TO BE DONE:
• 1. In the account of the psionic role-playing campaign, what kind of ships did the players destroy twice while holding their adopted world?
• 2. Carry on the account of the psionic role-playing campaign from its last sentence.

SELECTED EXTRACT:
________

Yep, you know the ones. Can disintegrate anything, including groups, or just wish the enemy marine detachments' fusion guns and battledress to go away... and they do.

On of the players was a level 10 psionic, and two more could get there with psi-boosters. The campaign was winding down anyway, and I thought "This'll be a nice going away present."

Was I ever wrong.

The players immediately decided to take over the universe. I thought about it for a moment, smiled, and said, "Okay. What's your first step?"

It turned out to be not quite as easy as they thought.

The obvious move of just going to Regina and zapping the duke and his Huscarles was (wisely) rejected. It would be one thing to terrify the whole Spinward Marches, but another to rule it.

Trying to become bandit lords of a backwater world located between the Imperium and the Zhodani nearly ended in disaster. The players quickly discovered that though their disintegrators could (and did, twice) destroy lightning class cruisers that enetered orbit around their adopted world, they couldn't do much to stop other ships from showing up in the asteroid belt, and launching big rocks at them, and it got tedious to have to disintegrate those rocks one after another, and keep heading out of their world to chase the enemy off. Then, of course, there was the blockade...

In the end, they settled for entering the service of the Zhodani as an extremely powerful assassin's guild. An unstoppable, universe conquering army they were not, but an unstoppable kill squad they were. They all got to become nobles (most of them were psionic anyway) and they stopped a good two more Frontier wars.

________

LISTING:

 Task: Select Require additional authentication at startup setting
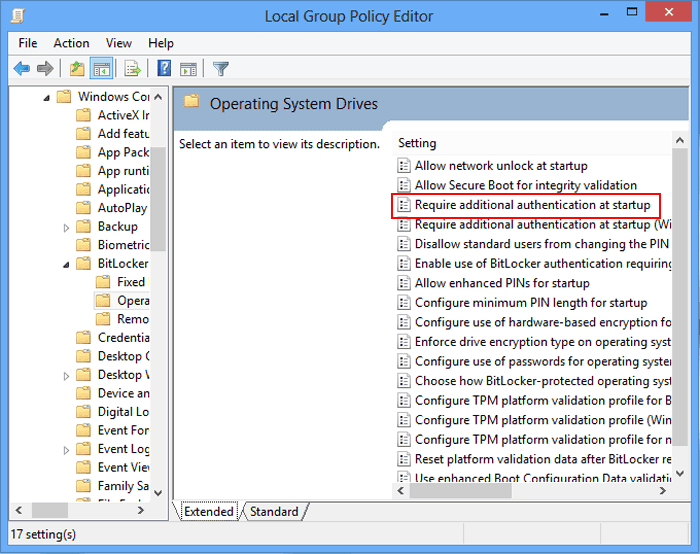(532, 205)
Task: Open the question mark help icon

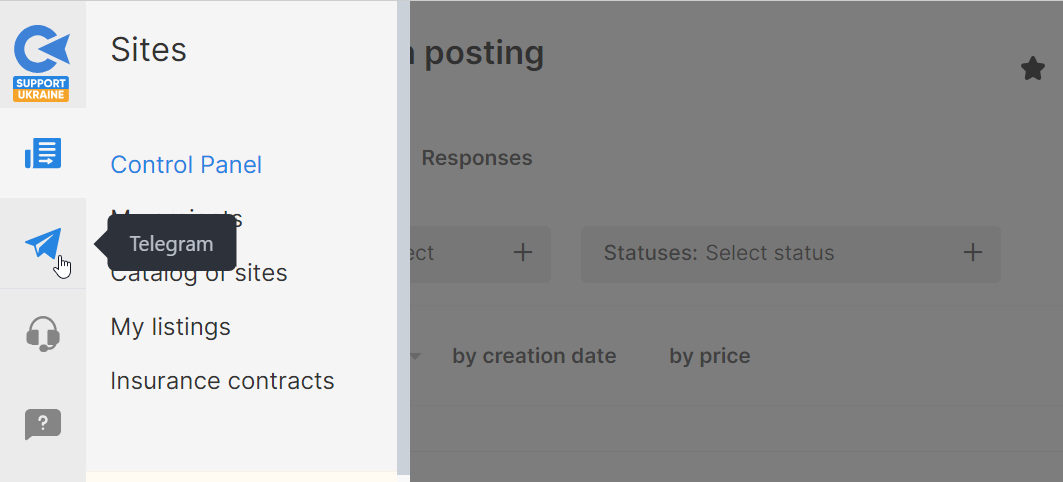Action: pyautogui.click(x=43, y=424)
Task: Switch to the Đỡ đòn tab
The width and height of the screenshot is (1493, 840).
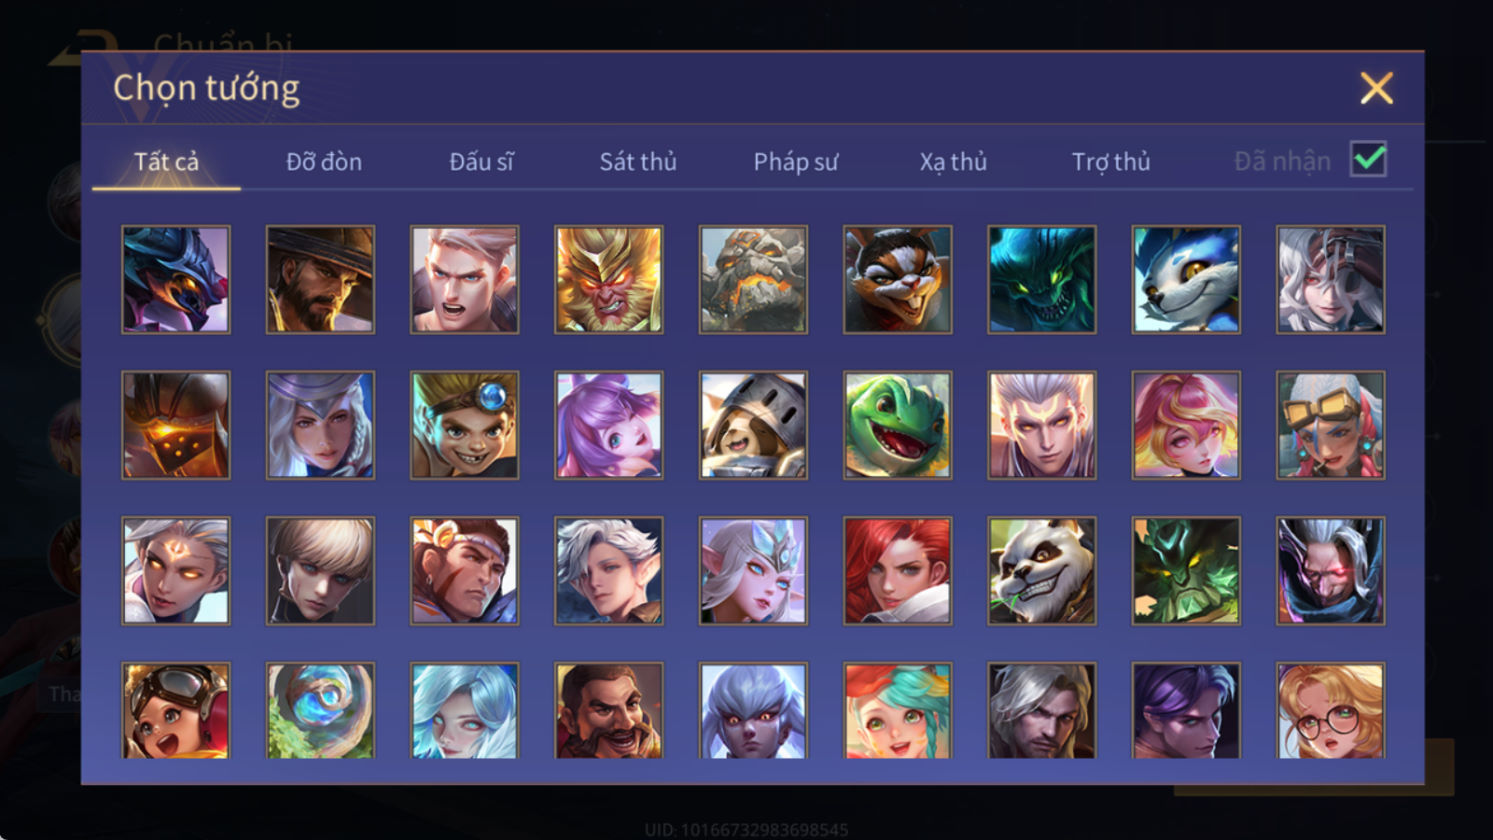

________

RESPONSES TO THE TASKS:
• 1. Lightning class cruisers

• 2.
Something a little similar, though on a much smaller scale happened when another group got hold of the powers of the past http://www.scribd.com/doc/67364011/The-Powers-of-the-Past-Special-Skills-for-Traveller-Gaming That lasted longer. The players in that game decided to teach their warrior skills to more primitive worlds and start a Dune-style Jihad.

So, anyone else done this kind of thing? I can see the argument against it: It changes the campaign too much, and lets in too many uncontrollable elements. That is true, but that is also what a lot of science fiction is all about.
 
Supership fail

Way back I allowed my players to find a TL 21 AI-controlled warship as a result of a misjump deep in a nebula near Strouden in the Marches during the Rebellion.

The original intent was that they would inadvertantly use the ship as a portal to an alternate universe, where the real campaign would begin.

However, their intrinsic paranoia was such that gaining a vessel that couldn't be hit with TL15- weapons, and could dish out tremendous damage, meant that they were terrified that it would be stolen from them.

Since they assumed that every system that they might go to would be would be populated by psychopathic killer-thieves just awaitin' to gun them down the instant the hatch opened, they quit playing right then and there.

Whoops.
 
Way back I allowed my players to find a TL 21 AI-controlled warship as a result of a misjump deep in a nebula near Strouden in the Marches during the Rebellion.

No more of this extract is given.